Pa was half kneeling over him, his breeches open, his hands clutching Joe’s small hands, forcing him to perform the intimacies that once they had forced from Daisy, and from Vi and Lissy as well. Terrible. Ugly and vicious and warped. And only the start of what would happen later on.
Daisy did not pause to think or reason. She flew straight at Pa, not thinking or caring that he was a big, heavily built man, with shoulders and neck like a bull. Her small hands beat at him in blind fury, and she could hear someone shouting words like filth and devil and evil. It was a shock to suddenly realize it was her own voice screaming those words – that she was using gutter expressions that she had always tried not to use. She did not care. It was all true.
Joe had tumbled off the bed, and Daisy saw him reach for a shirt and the ragged breeches he always wore, and scramble shakily into them.
Pa had fallen back against the wall, his face the ugly purple hue it always was when he was angry or drunk.
‘Get out of this place,’ said Daisy, shaking with such rage she could hardly speak.
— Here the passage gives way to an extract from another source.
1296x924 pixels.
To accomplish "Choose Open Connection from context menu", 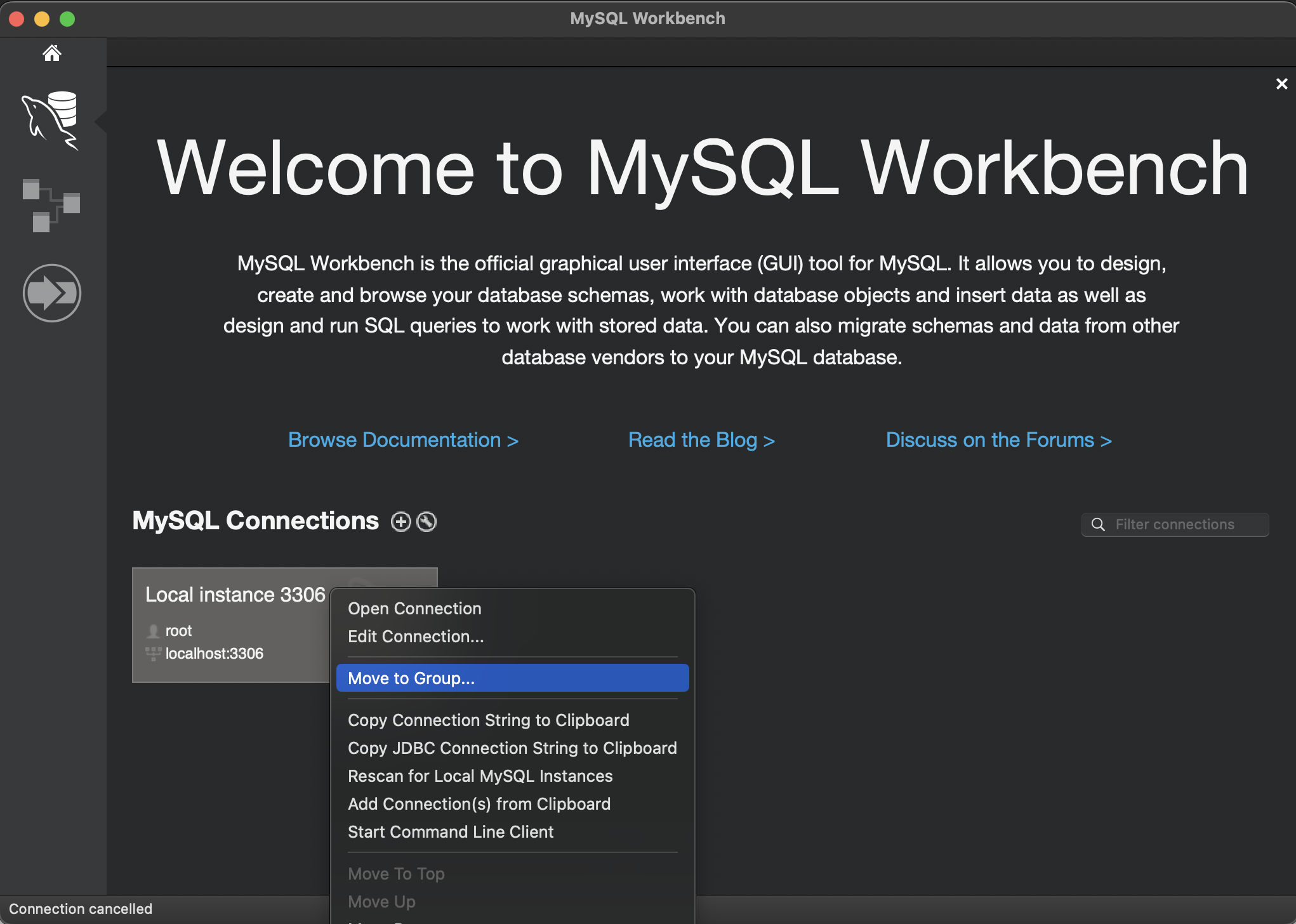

She aimed a vicious kick at him, feeling a surge of triumph when he yelled in pain. ‘Don’t come back, and don’t never touch Joe again, or I’ll take a knife to you,’ she shouted.
‘Bitch,’ he said, spitting out the word. ‘Useless bit of rubbish, you are.’
For a terrible moment Daisy thought he was going to grab her and force her on to the bed, but as he clutched ineffectually at his open breeches, she could see that the warped arousal had already wilted.
She laughed. ‘You’re the useless one. Look at you. Much use as a melting candle, you are. Bugger off, ’fore I take the bread knife to you.’
She had not really believed he would go, but he stumbled across the
room, cursing her, his small mean eyes glowering when he looked back over his shoulder.
Daisy watched him go down the stairs and stagger across the yard, then she went back to Joe and knelt down in front of him.
‘Joe, you won’t have to face this again. I’m going to make it all right. I’m going to make you safe.’
He shivered and wiped the back of his hand across his face.
‘Did I ever let you down?’ said Daisy. ‘Or lie to you?’
He gave a small, scared shake of the head, and looked up at her. It tore at Daisy’s heart to see the trust in his face.
‘I ain’t lying now, and I won’t let you down, neither. You won’t see that evil creature again, no one will.’ She got up. ‘Where’s Ma – getting pies for supper, is she? You stay where you are, and you’ll be safe, I promise you.’
She folded him in a quick hug, and went out.
It was almost completely dark by this time, and the rain had lain a faint mist over the streets. The ground was uneven, but Daisy almost ran, because she wanted to catch up with Pa.
All around her, she could hear the familiar street sounds – cheerful shouts of people, footsteps, wooden wheels rattling across the cobblestones. Then she saw him, making an unsteady way along the street. She quickened her footsteps, but kept close to the buildings, so that the shadows hid her. The hatred was scalding through her, because this monster, this evil creature, could force Joe to bring him to an obscene satisfaction, just as he used to do with Daisy and her sisters. Hands, first. Later, he used their bodies … Sluicing them out, Vi had once called it, saying it with such angry bitterness that Daisy had understood Vi was covering up the memories by using the language of the streets and the terms of the prostitutes.
Not for the first time, Daisy wondered whether Ma had ever known what had gone on. Even if she had, she would have been too scared to do anything about it. A bloodied nose, a broken arm or cracked ribs would have been the result – for Ma and probably for Joe, as well. As for throwing Pa out – Ma would not have the courage.